**Task objective:** Working from the data below, write out exactly the lines from its first through the line that contains "Screen dimensions: 1200x456", both ends included and pictures omitted.

**Input records:**

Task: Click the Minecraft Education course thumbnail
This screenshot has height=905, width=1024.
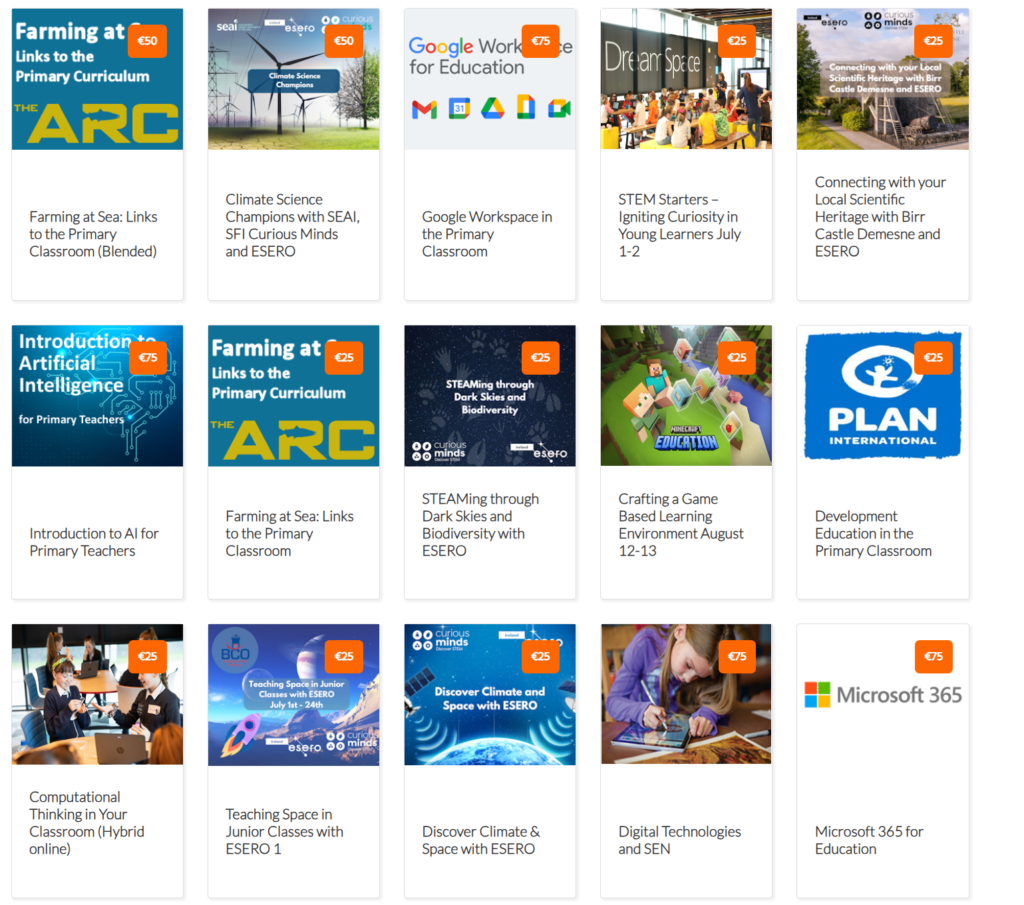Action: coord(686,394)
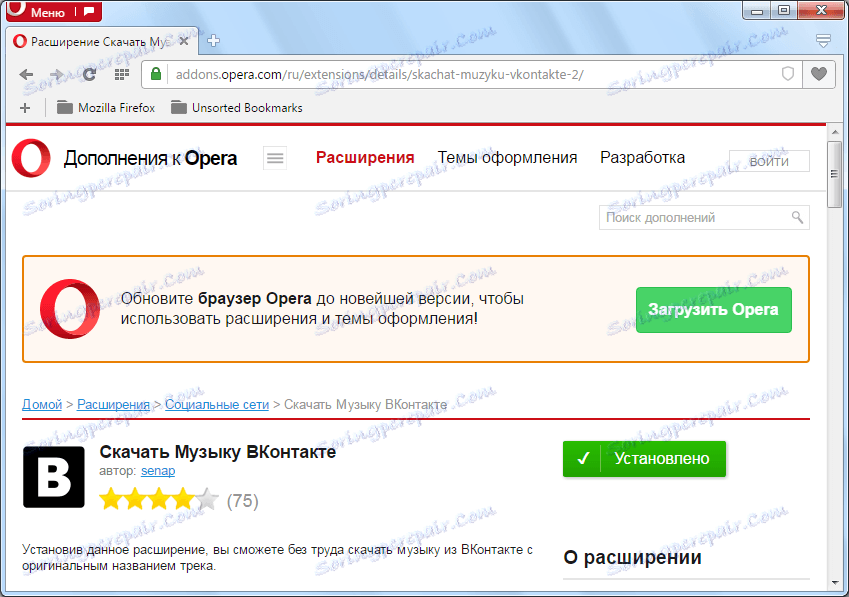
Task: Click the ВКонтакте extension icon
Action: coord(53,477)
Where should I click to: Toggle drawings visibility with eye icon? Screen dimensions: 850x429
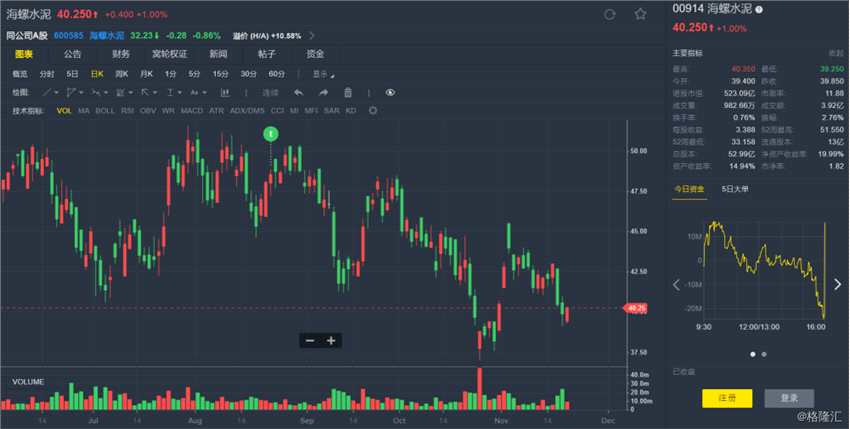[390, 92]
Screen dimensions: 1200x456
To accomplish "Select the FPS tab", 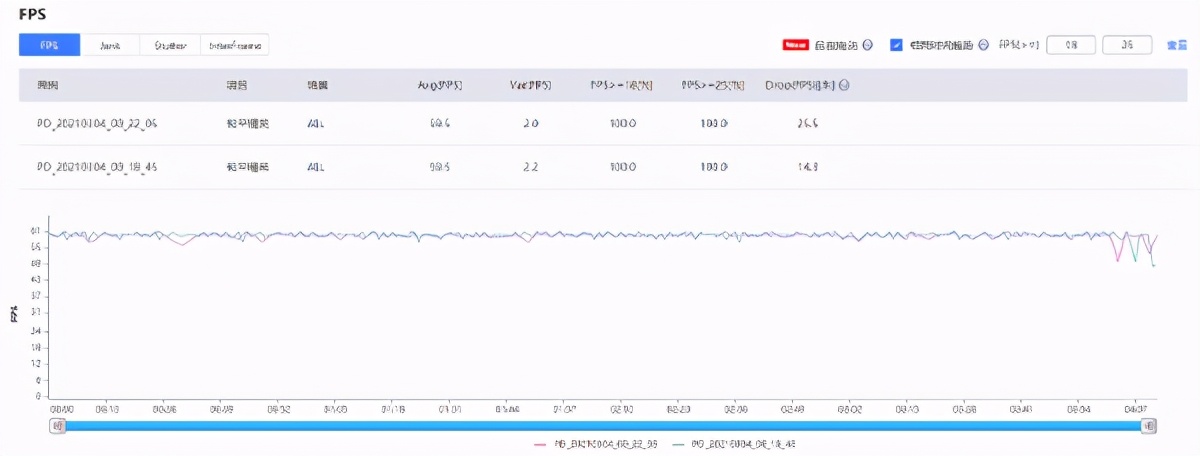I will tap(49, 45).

**Answer space:**
Task: Click the Minecraft Education course thumbnail
This screenshot has height=905, width=1024.
Action: coord(686,394)
Task: Click the ВКонтакте extension icon
Action: coord(53,477)
Where should I click to: Toggle drawings visibility with eye icon? Screen dimensions: 850x429
[390, 92]
Screen dimensions: 1200x456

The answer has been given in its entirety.